→ What is required
Work through the data line by line, gathering every line that has the word "computer".

-- Data to use follows --

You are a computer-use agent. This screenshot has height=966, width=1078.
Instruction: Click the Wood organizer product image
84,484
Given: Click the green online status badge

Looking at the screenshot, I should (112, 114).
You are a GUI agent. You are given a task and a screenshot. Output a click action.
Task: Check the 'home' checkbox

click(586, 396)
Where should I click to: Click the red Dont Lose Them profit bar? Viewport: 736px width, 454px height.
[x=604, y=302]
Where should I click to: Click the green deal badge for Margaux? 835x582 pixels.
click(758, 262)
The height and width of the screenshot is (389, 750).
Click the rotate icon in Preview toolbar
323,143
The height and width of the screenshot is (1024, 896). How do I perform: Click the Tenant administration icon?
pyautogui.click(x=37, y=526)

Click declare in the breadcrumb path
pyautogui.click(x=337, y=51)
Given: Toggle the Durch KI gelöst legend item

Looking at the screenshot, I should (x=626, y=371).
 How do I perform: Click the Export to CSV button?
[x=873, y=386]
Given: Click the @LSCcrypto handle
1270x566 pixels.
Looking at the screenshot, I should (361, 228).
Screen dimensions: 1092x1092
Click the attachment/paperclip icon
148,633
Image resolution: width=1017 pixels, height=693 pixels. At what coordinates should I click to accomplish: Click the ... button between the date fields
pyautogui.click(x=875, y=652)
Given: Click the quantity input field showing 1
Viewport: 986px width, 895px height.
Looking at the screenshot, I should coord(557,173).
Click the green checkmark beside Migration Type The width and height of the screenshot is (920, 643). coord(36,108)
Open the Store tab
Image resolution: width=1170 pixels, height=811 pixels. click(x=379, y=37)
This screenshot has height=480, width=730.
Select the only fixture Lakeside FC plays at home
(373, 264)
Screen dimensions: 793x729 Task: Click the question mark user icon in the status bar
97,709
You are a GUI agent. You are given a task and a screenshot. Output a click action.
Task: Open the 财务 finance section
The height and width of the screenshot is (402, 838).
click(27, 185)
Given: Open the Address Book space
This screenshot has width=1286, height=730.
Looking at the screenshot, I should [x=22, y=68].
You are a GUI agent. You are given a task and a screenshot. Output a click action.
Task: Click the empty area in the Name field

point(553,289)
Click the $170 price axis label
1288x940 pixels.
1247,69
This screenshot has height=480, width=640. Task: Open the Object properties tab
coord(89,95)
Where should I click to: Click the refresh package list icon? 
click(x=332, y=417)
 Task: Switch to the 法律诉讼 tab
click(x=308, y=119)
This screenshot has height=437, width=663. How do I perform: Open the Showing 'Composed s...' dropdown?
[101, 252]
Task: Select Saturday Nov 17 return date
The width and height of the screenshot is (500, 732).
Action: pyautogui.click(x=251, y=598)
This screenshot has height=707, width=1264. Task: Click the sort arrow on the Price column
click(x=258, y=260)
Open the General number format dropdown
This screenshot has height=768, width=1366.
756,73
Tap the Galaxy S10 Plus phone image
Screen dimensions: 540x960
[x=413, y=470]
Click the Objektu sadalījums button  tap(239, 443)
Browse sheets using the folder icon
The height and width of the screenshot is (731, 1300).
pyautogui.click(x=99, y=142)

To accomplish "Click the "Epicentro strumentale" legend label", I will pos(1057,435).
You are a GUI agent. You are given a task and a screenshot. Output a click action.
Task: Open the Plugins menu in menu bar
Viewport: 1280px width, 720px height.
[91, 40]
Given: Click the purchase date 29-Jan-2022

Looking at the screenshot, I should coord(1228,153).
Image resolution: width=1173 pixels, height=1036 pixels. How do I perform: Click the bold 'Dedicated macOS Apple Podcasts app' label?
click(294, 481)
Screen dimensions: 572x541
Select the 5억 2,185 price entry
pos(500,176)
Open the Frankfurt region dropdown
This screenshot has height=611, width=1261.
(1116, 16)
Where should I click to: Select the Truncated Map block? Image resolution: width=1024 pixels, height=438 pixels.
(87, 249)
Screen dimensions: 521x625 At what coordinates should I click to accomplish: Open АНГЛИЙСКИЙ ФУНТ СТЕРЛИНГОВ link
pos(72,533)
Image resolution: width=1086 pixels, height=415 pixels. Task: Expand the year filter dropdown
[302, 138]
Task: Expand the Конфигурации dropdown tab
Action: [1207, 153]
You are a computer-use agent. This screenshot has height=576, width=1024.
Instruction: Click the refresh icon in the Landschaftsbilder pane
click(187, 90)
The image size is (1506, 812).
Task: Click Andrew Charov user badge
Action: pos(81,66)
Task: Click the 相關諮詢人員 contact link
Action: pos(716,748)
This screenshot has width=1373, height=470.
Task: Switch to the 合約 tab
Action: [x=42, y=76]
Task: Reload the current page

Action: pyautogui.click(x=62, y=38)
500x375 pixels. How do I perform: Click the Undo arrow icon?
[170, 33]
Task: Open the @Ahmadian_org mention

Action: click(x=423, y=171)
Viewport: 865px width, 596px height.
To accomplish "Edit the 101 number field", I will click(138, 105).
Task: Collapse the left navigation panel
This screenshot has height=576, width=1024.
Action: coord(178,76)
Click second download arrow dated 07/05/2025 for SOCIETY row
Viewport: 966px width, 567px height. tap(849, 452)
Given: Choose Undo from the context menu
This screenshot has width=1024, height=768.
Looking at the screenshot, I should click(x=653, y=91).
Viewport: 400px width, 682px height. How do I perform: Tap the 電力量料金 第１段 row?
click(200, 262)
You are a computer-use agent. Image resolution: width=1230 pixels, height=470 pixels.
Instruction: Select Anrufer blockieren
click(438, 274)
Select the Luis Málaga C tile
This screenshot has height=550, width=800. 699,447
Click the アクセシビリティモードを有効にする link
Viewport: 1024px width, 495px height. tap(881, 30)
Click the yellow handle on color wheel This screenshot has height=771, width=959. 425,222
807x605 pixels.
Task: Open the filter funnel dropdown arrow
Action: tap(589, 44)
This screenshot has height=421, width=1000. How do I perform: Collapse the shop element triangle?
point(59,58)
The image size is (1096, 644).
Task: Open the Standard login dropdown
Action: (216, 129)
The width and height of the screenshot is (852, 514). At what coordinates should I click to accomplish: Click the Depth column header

-- Data to use concluded --

→ Answer to this problem
You are a computer-use agent. This screenshot has height=966, width=1078.
You are a computer-use agent. This screenshot has height=576, width=1024.
You are a computer-use agent. Image resolution: width=1230 pixels, height=470 pixels.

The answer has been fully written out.